A 26-YEAR-OLD Macheke man allegedly fatally stabbed his girlfriend in the throat and forced her to drink a tobacco pesticide in an attempt to fake suicide.
REPORT BY CHARLES LAITON
The woman later died as a result of the stab wounds.
Aleck Siyanga is alleged to have stabbed Moreblessing Dhuwati twice in the neck after accusing her of infidelity.
The incident allegedly occurred behind Buffalo Inn on March 31 this year at around 7pm.
According to State papers, all hell broke loose when Siyanga asked the late Dhuwati as to who had answered his call when he phoned her while she was in Harare.
It is alleged a heated argument ensued prompting Siyanga to stab his girlfriend once on the neck.
At that juncture, Dhuwati is said to have tried to wrestle the knife from Siyanga, but she was overpowered and this time stabbed in the throat, resulting in the knife protruding to the back of her neck.

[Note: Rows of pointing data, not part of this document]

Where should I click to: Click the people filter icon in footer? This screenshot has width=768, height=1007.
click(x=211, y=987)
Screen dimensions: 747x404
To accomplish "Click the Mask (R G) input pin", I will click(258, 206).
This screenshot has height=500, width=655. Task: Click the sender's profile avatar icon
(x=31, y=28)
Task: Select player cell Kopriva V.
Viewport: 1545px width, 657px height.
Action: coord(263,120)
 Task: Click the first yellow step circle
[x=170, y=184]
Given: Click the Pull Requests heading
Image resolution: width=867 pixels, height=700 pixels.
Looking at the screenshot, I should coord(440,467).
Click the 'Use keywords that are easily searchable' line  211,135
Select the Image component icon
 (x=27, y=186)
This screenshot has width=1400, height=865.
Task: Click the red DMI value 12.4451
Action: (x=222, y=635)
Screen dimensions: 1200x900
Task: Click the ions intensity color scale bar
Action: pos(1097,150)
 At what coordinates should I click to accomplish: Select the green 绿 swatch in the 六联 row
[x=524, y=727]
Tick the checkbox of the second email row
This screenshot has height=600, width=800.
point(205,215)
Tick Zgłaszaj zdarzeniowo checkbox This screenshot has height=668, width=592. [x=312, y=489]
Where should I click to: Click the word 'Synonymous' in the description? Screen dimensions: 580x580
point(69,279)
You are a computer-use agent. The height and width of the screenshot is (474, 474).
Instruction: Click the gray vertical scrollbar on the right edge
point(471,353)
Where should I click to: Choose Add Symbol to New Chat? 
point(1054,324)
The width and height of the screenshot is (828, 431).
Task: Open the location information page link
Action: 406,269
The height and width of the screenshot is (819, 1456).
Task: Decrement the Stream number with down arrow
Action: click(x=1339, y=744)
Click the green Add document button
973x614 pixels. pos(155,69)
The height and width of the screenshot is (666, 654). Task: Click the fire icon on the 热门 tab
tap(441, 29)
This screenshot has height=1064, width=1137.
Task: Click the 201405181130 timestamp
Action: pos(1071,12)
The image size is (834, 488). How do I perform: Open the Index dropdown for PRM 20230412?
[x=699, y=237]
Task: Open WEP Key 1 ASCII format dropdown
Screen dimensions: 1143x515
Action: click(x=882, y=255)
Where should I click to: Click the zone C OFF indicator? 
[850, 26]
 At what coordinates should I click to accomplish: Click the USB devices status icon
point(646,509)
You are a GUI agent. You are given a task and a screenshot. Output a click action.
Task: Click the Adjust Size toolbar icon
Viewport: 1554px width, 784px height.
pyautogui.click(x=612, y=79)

It is alleged at that point, Siyanga heard voices of people coming towards their direction and he ran away from the scene, leaving Dhuwati groaning in pain.
After spending a few minutes at his residence, Siyanga is alleged to have had a change of heart and decided to return to where he had left his seriously injured girlfriend.
It is alleged Siyanga took with him a 500ml bottle filled with tobacco pesticide and when he got to Dhuwati, he tried to remove the knife from her throat, but only managed to pull out the handle leaving the blade lodged inside.
After realising he could not succeed to completely remove the blade, Siyanga allegedly tried to force Dhuwati to drink the chemical, but she refused to swallow the liquid. He then fled from the scene, but was later arrested by police following a tip-off.
Siyanga last week appeared before High Court judge Justice Hlekani Mwayera for bail application and his appeal was thrown out.
Prosecutor Public Mpofu submitted that Siyanga was not a suitable candidate for bail considering the manner in which he had allegedly ended his girlfriend’s life.
Mpofu said the circumstances of the murder as outlined by the State were aggravatory and as such would induce Siyanga to flee the jurisdiction of the courts.